Sometimes, there is so much to say it's impossible to say anything.

I'd like to introduce you to basically my entire life for the last nine months. Which is interesting, because in that amount of time, I feel kinda sorta like I've given birth to a different version of myself.

This is not a complaint, mind you, but I have to admit that my life right now is nothing like what I was prepared for. And it is nothing like my life last year at this time. It is precisely as it should be, regardless of how little time and opportunity I had to prepare for it.

For starters, my sisters and I now share legal guardianship of our brother. Let that sink in just a l'il bit: I am responsible for another human being. That was never part of the plan, and yet it was never sensible to do anything else. I mean, I always knew at some point I would need to make Mike a priority. I always expected I'd need to be close enough to make a weekly trip to see him.

I expected that to happen when I was an old woman.

Also ... hell. Am I an old woman? I don't even feel like a grown up.

See what I mean? There is too much to say. Too much to think. Too much to ponder. And so I haven't written.

I promised I would eventually write about the experience of losing Dad. The poetry and wonder that walked alongside the grief. The beauty of how it unfolded, and how it felt so much like the best way the worst thing could happen.

And so, it's time. It's time to get it out, and that's my goal for 2018. I'll spend some time this year reflecting on last. The loss, the love, the lessons.

As my friend Janie says, "leap, and the net will appear."

Monday, June 19, 2017

Heartaches and lullabies

I've been without my father for 17 days now.

Seventeen days of darkness, waiting for light. Praying for light. Trying to find gratitude. Lost in the dark.

My best friends know that when it gets dark, the rabbit hole comes closer. I'm afraid to turn out the light or close my eyes, because the dark just gets darker. So I sing to the darkness.

It is impossible to sing yourself to sleep. You cannot sing your own lullaby.

When my mother died, I had so many questions, and no possibility of answers. Death is final like that. So with Dad, I did things differently. I had the conversations. I unloaded my soul over the 13 years since we lost Mom, and we talked. About all the things. I learned from Mom's death, so I wouldn't make the same mistakes, and then Dad died and the questions crept in.

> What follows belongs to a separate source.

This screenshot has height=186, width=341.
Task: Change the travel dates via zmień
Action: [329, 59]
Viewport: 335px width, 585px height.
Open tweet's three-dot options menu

What did he think of me? Did he think of me? Or was I out of sight, out of mind? Did he see me as I am today, or as I was once upon a time? Did he know I'd grown? Did he remember the good stuff, or was I far enough away that when I wasn't there, he reverted back to memories of me when I couldn't be trusted?

And once again, I will never have the answers.

In the 13 years since Mom died, I have grappled with the loss and the questions, and I've grown. But if I'm honest, goddammit, I really do not feel the need to grow like that all over again. I wasn't prepared to have my heart broken, because now here I am without my dad, without my answers.

This is a lonely place to be. It's isolating and terrifying and I can't much cope with the darkness. It's been about two months since I've had a good night's sleep and I don't know how long this can last.

I don't know. I don't know. I don't know.

From here, there is nothing but questions and sadness. I'm pretty much just waiting here for one good thing. Just one good thing. I don't think it's too much to expect that something good will happen in a year that has thus far cracked me open in all the worst possible ways. Because there are only so many nights I can sing in the dark.

Wednesday, June 7, 2017

Things my father gave me

When I was in my early 20s, my father gave me a cedar chest. Painted white with a floral pattern, I fell in love with it at one of the fancy shops in downtown Geneva, IL. It was beyond my budget, and I knew I would never have it, right up until I did. I don't remember how it happened, but I know that for my birthday, I received that cedar chest. It has been my coffee table or my bed bench ever since.

I love it because I've had it for more than half my life, but I love it more because it came from my father.

The earrings I'm wearing right now - the little Hawaiian slippers, in perfect sterling from Na Hoku on Oahu - are the gift he brought back for me on a trip to the islands with my sister. I'm sure she played a part in selecting them for me, because I'm sure my dad doesn't remember that I bought myself the matching pendant when he and I were on Oahu a few years before. But still, I love wearing them, because they came from my father.

So many things he has given me over the years. At the moment, they all feel like heirlooms. The bench in my bathroom, which he built with his hands. The shelves that hold my books, which he cut from a huge piece of lumber just a year ago.

He is present in every room of my home. My dresser is a perfect blend of both Mom and Dad; it was a flea market find that Mom bought without a top on it. She picked it up because she fell in love with the hardware, and Dad built the top out of scrap lumber. And my bed? Dad bought it for Mom when she was recovering from surgery after breast cancer back when I was 11 or 12.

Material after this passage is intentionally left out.